Davood was born and raised in Tehran where he worked at the War Library as co-researcher on methods of archiving. His interests in the arts led him to pursue degrees in photography at the Iranian Photographers’ House and the Tehran University of Applied Sciences and Technology. He also worked as project coordinator and office manager at the Tehran Art Center (Hozeh Honari).
His passion for the arts further brought him to Florence where he obtained a bachelor’s degree in visual arts as well as a master’s degree in curatorial studies from the Accademia di Belle Arti. Here, he cultivated and explored his curatorial interests in the relationship between art practices and the material reality of day-to-day life, graduating with a thesis focused on local context as an impetus and inspiration for the art practices of artists-in-residence.
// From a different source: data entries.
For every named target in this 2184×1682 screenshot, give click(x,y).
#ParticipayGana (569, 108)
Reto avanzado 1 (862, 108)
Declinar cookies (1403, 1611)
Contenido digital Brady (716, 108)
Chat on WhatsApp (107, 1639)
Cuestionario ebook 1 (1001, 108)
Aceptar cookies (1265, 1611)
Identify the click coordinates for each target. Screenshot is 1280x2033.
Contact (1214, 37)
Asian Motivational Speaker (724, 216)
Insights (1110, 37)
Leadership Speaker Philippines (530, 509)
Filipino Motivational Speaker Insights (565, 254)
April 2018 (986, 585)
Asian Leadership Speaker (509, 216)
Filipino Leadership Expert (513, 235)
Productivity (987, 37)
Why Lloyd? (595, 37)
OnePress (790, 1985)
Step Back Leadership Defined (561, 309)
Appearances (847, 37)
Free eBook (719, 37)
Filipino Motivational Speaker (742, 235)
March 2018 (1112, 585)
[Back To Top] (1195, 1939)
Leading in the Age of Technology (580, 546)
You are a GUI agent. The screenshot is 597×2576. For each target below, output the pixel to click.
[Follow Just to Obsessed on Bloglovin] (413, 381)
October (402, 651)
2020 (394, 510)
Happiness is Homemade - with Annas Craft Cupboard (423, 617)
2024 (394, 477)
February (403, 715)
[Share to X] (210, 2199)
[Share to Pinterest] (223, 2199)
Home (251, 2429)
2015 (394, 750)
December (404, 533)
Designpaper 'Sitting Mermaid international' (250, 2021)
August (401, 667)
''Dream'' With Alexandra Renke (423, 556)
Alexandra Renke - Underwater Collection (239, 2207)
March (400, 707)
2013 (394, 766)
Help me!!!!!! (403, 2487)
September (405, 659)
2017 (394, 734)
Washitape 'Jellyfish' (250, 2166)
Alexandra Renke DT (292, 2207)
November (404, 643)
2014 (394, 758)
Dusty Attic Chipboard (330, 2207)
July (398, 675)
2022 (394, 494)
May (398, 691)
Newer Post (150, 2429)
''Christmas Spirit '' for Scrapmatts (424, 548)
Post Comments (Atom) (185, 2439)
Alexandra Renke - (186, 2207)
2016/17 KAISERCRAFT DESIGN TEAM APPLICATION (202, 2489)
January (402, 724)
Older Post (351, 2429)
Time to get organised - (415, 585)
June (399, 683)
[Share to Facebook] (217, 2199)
Since 2018, he is project coordinator and curatorial assistant at Villa Romana in Florence. In this capacity, he recently took the role of co-editor on a digital project entitled, The Broken Archive—Artistic Practices Bridging the Mediterranean, which was the fruit of a cooperation between Haus der Kulturen der Welt (HKW), Berlin DE and Villa Romana. He also carried part of the curatorial responsibility for another exhibition project entitled Seeds for Future Memories: Voicing the Two Ends of Migration, in cooperation with ifa-Galerie, ACUD MACHT NEU and FREIRAUM in der Box (Berlin DE).
In 2021, he was selected to be part of the Digital Young Curators Academy in the 5. Berliner Herbstsalon, Maxim Gorki Theater.
The rest of his time is devoted to developing his research aligned with Sumac Space which revolves around interrogating and recasting everyday objects and events against the contemporaneous backdrop of a social and political landscape in flux.
As a curator, Davood seeks to explore this tension in his exhibitions through different narrations, story-telling, and fictions which reconstruct the contemporary day-to-day as a mixture of origin, transition, and an unknowable future.